**所给文段**
····················
群体角色动画实时渲染技术研究

279 阅读8分钟

群体角色动画实时渲染技术研究

本文基于OpenGL 460,DSA模式,实现一万个士兵的动画渲染。
项目地址:limingyin18/car (github.com) Recording2024-09-21043111-ezgif.com-optimize.gif
方法主要由实例化渲染,模型LOD,间接渲染,基于GPU的视锥剔除,角色动画构成。 基本的opengl使用,模型读取,骨骼动画暂时不在这里写,参考已经有很好的资料。

实例化渲染

使用glDrawElementsInstanced函数,进行实例化渲染。即渲染相同网格,相同材质,但是位置不一样时,只调用一次draw call,不需要重复调用glDrawElements,减少CPU与GPU之间的通信,提升了速度。 一般地:

glDrawElementsInstanced(GL_TRIANGLES, indices_count, GL_UNSIGNED_INT, 0, instance_count);

相当于:

for (int i = 0; i < instance_count ; i++) {
    glDrawElements(GL_TRIANGLES, indices_count, GL_UNSIGNED_INT, 0);
}

在顶点着色器中,由内建变量gl_InstanceID来区分当前正在进行哪个实例的渲染。可以用来索引数组,如位姿矩阵:

layout(std430, binding = 0) buffer InstanceBuffer
{
    mat4 modelMatrices[];
};

mat4 model = modelMatrices[gl_InstanceID];

位姿矩阵缓冲使用ssbo类型,其创建、绑定和更新是:

glCreateBuffers(1, &instance_transforms_buffer_);
glNamedBufferStorage(instance_transforms_buffer_, instance_transforms_.size() * sizeof(glm::mat4),
                     instance_transforms_.data(), GL_DYNAMIC_STORAGE_BIT);
                     
glBindBufferBase(GL_SHADER_STORAGE_BUFFER, 0, instance_transforms_buffer_);                     

glNamedBufferSubData(instance_transforms_buffer_, 0, instance_transforms_.size() * sizeof(glm::mat4),
                     instance_transforms_.data());

可以让美术制作纹理,相当于色板,能够偏移改变模型某些区域的颜色,从而实现如士兵在不同的阵营等。 (拓展,无绑定,虚拟纹理virtual texture?)
····················
**已知信息**
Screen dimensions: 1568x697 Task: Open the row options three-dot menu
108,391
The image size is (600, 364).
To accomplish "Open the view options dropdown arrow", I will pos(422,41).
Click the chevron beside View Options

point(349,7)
····················
**书面任务 1**
列出群体动画渲染文章中所述方法的各个组成部分。
**书面任务 2**
从最后一句之后续写群体动画渲染文章。

**练习结果 1**
实例化渲染
模型LOD
间接渲染
基于GPU的视锥剔除
角色动画

**练习结果 2**
动画

由于使用实例化渲染,动画要先写到ssbo中,才能被gl_InstanceID索引。

动画烘培

    // bake animation
    float ticks_per_second = animations_[animation_clip_type]->GetTicksPerSecond();
    float dt = 10.0f / ticks_per_second;
    for (int i = 0; i <= frame_counts_[animation_clip_type] / 10; i++)
    {
        if (i == 0)
        {
            animator_->UpdateAnimation(0);
        }
        else
        {
            animator_->UpdateAnimation(dt);
        }
        auto transforms = animator_->GetFinalBoneMatrices();

        for (int j = 0; j < MAX_BONES; j++)
        {
            bone_transforms_[animation_clip_type][i * MAX_BONES + j] = transforms[j];
        }
    }

i是第几帧,j是第几个骨骼(设定最多100个),即第2个动画片段,第3帧,第5号骨骼的位姿矩阵是bone_transforms_[2][3 * 100 + 5]
烘培是比较费时间的,所以一般这个数据会保存到硬盘中,程序启动时读取。

动画缓冲的构建、绑定

    frame_count_offset_.resize(bone_transforms_.size() + 1);
    frame_count_offset_[0] = 0;
    for (size_t i = 1; i < bone_transforms_.size() + 1; i++)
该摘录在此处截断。